If the B.C. government is ever on the hunt for a new slogan, perhaps "spending our children's inheritance" would be fitting.
Since 2001, British Columbians have been witness to the sale of key parts of B.C.'s infrastructure, transfers of its wealth to private interests and sweetheart deals for industries that can afford well-connected lobbyists.
There's the scandalous: the sale of BC Rail; the infamous: the run of rivers; and the it-would-almost-be-funny-if-it-weren't-true: the incorporation of Jumbo, B.C. a community with a council of three and not a single resident.
Sometimes the government gets called out on these deals by one of its own before they're inked, as they were in November over a proposed tax break for Pacific Western Brewing, a major donor to the BC Liberal party.
After some initial hue and cry, cabinet minister Rich Coleman tinkered with it sufficiently to pick up the support of the NDP who called the politics of the deal "messy," but the outcome "sound."
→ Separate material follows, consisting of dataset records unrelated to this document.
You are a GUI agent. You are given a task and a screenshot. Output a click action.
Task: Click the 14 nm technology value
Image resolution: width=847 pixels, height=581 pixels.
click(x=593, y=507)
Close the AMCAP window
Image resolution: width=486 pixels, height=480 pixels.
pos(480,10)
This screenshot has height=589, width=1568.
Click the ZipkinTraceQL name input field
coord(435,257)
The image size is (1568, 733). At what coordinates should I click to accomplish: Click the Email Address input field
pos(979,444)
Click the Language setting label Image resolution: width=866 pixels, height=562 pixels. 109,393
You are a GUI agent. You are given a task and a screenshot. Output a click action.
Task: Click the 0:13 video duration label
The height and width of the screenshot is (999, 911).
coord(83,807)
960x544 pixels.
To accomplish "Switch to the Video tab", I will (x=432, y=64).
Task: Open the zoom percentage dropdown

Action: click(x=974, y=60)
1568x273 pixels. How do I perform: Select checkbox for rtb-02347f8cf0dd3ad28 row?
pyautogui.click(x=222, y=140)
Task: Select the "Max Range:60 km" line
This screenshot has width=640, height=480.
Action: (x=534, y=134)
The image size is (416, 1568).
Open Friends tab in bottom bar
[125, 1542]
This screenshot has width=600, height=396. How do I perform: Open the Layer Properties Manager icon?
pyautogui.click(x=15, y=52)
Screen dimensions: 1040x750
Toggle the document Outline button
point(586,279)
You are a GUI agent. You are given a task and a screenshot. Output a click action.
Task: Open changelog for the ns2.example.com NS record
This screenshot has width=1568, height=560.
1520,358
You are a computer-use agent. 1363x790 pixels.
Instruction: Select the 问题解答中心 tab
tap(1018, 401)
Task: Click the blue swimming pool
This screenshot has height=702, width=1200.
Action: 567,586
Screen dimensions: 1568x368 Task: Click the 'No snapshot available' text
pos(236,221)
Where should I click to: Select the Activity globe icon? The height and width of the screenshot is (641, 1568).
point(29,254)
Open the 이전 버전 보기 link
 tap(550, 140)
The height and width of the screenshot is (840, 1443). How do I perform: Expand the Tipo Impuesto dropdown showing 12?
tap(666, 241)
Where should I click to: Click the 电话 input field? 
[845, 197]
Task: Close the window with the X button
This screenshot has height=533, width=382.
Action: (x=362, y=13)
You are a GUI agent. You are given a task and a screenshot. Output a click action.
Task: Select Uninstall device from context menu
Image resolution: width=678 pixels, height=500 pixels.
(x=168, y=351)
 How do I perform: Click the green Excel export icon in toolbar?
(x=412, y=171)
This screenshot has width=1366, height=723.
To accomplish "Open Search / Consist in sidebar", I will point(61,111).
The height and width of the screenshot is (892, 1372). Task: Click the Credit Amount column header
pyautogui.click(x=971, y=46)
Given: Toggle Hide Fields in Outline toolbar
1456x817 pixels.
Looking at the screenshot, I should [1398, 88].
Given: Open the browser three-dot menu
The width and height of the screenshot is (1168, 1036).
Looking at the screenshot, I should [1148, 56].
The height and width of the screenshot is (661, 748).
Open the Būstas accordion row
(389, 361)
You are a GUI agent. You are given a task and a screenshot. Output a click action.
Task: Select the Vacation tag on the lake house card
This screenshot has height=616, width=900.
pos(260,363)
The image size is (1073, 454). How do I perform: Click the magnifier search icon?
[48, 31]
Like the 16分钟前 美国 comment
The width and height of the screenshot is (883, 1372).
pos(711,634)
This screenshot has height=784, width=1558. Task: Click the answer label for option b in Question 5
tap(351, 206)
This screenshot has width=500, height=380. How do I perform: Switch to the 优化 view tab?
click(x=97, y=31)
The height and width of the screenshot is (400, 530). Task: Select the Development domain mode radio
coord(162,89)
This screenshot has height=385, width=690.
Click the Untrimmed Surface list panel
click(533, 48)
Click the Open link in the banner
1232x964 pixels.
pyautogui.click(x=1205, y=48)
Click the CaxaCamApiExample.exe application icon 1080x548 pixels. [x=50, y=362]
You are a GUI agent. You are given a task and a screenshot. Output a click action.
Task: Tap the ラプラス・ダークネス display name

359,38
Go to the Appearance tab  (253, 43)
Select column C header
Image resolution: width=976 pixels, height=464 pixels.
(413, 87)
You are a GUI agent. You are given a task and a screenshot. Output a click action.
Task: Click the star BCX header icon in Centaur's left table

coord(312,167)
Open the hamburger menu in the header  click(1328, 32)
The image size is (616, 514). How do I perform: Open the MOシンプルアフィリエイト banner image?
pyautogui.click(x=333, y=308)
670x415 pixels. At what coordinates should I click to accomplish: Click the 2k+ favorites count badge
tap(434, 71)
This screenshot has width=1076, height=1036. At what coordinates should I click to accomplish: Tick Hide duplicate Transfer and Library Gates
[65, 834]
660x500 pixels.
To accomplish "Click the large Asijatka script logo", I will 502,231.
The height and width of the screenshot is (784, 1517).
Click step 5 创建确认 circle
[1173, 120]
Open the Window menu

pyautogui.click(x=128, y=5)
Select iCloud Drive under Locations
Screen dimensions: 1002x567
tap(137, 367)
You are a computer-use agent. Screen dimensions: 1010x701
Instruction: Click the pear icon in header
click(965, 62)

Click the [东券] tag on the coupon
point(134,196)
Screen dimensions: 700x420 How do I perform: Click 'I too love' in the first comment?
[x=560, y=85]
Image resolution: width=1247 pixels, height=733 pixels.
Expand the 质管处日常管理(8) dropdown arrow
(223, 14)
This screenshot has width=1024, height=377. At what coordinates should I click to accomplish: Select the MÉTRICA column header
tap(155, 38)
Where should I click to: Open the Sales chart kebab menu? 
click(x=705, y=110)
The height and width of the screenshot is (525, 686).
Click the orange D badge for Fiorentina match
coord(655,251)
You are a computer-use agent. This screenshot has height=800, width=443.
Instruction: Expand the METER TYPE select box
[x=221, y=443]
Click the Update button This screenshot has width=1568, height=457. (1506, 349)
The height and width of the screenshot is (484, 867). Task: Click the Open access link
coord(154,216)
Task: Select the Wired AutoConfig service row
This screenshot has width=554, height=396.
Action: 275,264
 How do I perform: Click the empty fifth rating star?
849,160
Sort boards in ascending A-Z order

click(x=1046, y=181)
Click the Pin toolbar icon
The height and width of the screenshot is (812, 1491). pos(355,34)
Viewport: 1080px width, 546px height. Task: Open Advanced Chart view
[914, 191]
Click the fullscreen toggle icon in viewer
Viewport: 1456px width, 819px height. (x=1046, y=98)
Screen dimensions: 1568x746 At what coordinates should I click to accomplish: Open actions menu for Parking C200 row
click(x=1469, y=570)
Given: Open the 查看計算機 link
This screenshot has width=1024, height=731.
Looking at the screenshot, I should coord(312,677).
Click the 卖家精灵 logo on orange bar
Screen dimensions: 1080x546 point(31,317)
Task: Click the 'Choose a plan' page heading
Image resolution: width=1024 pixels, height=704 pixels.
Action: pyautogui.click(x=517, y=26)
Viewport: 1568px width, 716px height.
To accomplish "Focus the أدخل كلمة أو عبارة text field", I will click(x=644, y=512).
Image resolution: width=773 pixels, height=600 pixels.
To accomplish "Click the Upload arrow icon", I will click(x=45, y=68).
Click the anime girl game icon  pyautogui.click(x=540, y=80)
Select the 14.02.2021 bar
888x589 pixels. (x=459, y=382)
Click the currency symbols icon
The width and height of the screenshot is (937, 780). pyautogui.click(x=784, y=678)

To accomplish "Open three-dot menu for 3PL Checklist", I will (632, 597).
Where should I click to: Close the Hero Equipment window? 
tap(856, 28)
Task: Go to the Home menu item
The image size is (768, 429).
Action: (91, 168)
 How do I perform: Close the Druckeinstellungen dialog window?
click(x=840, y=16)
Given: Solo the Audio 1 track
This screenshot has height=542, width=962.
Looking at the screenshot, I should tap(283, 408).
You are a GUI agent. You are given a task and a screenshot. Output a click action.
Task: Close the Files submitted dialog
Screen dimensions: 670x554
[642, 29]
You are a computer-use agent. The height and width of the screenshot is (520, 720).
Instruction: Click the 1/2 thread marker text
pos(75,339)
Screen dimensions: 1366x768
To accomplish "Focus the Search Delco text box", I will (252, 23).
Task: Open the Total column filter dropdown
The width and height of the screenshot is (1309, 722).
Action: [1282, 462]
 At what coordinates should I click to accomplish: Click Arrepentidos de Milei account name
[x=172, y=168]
But how many voters caught news of Coleman's $10-million stocking stuffer for B.C.'s horse racing industry? Announced five days before Christmas, it would have been an easy miss. A little Yuletide cheer from Coleman and the BC Lottery Corporation.
Yet, for a government on its way to spending $44 billion in 2013, a few million here for microbreweries, a few million there for horse racing is relatively inconsequential in the grand scheme of public finances.
Governments have bigger fish to fry.
Hocus pocus accounting
Within days of next month's provincial budget, B.C.'s auditor-general is expected to release his report on the Pacific Carbon Trust, a Crown corporation. Scuttlebutt says it's not pretty and in all likelihood will be met with a well-orchestrated spontaneous show of criticism from friends of the government.
Another area of worry: the increasing use of deferral accounts by the government and its agencies to push the fiscal peanut down the road to another day.
In 2011, BC Hydro reported $2.2 billion in deferred expenses, a sum forecast to hit $5 billion by 2017. It's money that the utility has spent, but for now can choose not to report as though they've actually spent it.
The auditor-general calls it "creating the illusion of profitability where there is none."
Others might describe it as hocus pocus accounting, but that doesn't make the dollars any less real.
Some of these sweetheart deals, stocking stuffers and deferrals may be in the province's long-term interest, but in the near total absence of any meaningful legislative oversight it's difficult to know.
Legislative oversight is fundamental to good government. And with less-and-less of it, the government does more-and-more by decree. B.C. isn't well-served by that.
In 2012, the B.C. Legislature sat for 47 days. Among its numerous legislative duties: to debate and approve a $44-billion budget.
Forty-seven days is simply insufficient to do that and everything else well.
What's owed to taxpayers
The B.C. Legislature has committees on paper, but not so much in practice. Regardless of who wakes up in government on May 15, there must be a renewed commitment to the idea that committees can play a crucial role in legislative oversight through rigorous debate on government policy.
And with what may only be a 19 day session before the election, it will fall heavily on political pundits to scour next month's budget for any sign of "fudge it" numbers.
But there should be another litmus test: will it be sufficiently transparent on the true costs of future financial commitments that the government has already made in the name of future governments?
Because fiscal policy doesn't just have an impact on the here and now; it can also have an impact on taxpayers 30 years down the road, as the $53.1 billion in deals BC Hydro has signed with private energy producers prove.
It's why the BC Liberals, the NDP and other parties have a duty to spell out how their campaign promises can be met in the context of B.C.'s overall fiscal reality.
B.C. taxpayers are all too familiar with that legendary post-election hokey-pokey that political parties have danced at one time or another.
It's the jig known as "public finances are even worse than we had imagined and we'll have to postpone some of those electoral goodies that we promised you."
After the HST debacle, it's one dance voters could do without.